Task directions
Your answer should hold exactly the lines from the line containing "BlackASO (319, 1933)" through the end of the entries that follow.

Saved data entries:
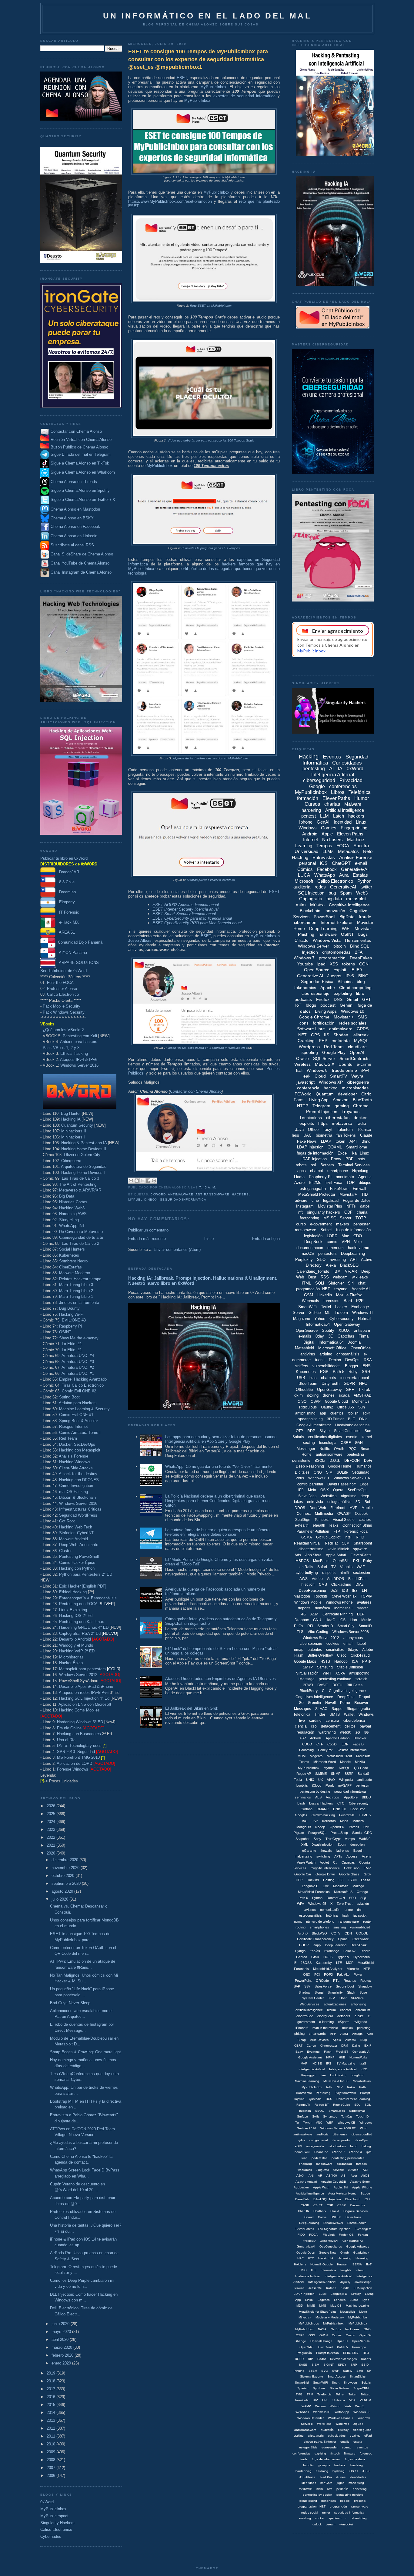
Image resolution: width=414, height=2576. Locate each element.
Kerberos (329, 1821)
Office (313, 1129)
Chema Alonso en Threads (73, 481)
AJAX (300, 2175)
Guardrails (347, 1815)
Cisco (341, 1655)
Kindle (345, 2288)
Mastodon (302, 1596)
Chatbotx (319, 2211)
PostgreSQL (317, 1833)
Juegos (334, 975)
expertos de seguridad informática (244, 96)
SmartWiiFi (320, 2382)
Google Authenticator (313, 1425)
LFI (364, 1590)
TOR (350, 1182)
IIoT (369, 2264)
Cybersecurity (341, 1318)
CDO (357, 1236)
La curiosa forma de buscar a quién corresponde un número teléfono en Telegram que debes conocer (217, 1532)
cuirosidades (337, 2435)
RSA (368, 1360)
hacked (331, 1087)
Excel (343, 1153)
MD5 (299, 2305)
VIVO (331, 1779)
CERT (298, 2045)
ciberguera (325, 2016)
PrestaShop (339, 1833)
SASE (303, 2364)
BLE (351, 1419)
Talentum (345, 1129)
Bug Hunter (71, 1113)
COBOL (362, 1933)
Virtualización (307, 1673)
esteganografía (313, 1188)
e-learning (326, 2022)
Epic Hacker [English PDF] (82, 1586)
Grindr (344, 2252)
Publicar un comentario (148, 1230)
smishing (305, 2518)
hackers (240, 1194)
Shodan (340, 1034)
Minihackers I (73, 1137)
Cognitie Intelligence (325, 1868)
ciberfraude (304, 2016)
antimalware (180, 1194)
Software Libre (311, 1028)
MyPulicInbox (304, 2329)
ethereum (335, 1247)
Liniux (309, 2299)
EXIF (367, 2045)
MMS (322, 2305)
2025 (51, 1813)
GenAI (323, 822)
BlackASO (319, 1933)
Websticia (329, 1496)
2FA (358, 952)
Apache (327, 987)
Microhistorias (71, 1657)
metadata (341, 1040)
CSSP (341, 2205)
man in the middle (325, 2028)
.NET (302, 1034)
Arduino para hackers (78, 1041)
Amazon (341, 1099)
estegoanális (315, 2146)
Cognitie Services (355, 2211)
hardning (322, 2471)
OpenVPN (337, 1827)
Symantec (330, 2116)
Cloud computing (355, 987)
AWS (303, 1579)
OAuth (339, 1449)
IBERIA (357, 2264)
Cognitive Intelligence (349, 904)
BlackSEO (349, 1265)
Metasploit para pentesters (89, 1669)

Answer for this exercise
BlackASO (319, 1933)
Websticia (329, 1496)
2FA (358, 952)
Apache (327, 987)
Microhistorias (71, 1657)
metadata (341, 1040)
CSSP (341, 2205)
man in the middle (325, 2028)
.NET (302, 1034)
Arduino para hackers (78, 1041)
Amazon (341, 1099)
estegoanális (315, 2146)
Cognitie Services (355, 2211)
hardning (322, 2471)
OpenVPN (337, 1827)
Symantec (330, 2116)
Cloud computing (355, 987)
AWS (303, 1579)
OAuth (339, 1449)
IBERIA (357, 2264)
Cognitive Intelligence (349, 904)
BlackSEO (349, 1265)
Metasploit para pentesters (89, 1669)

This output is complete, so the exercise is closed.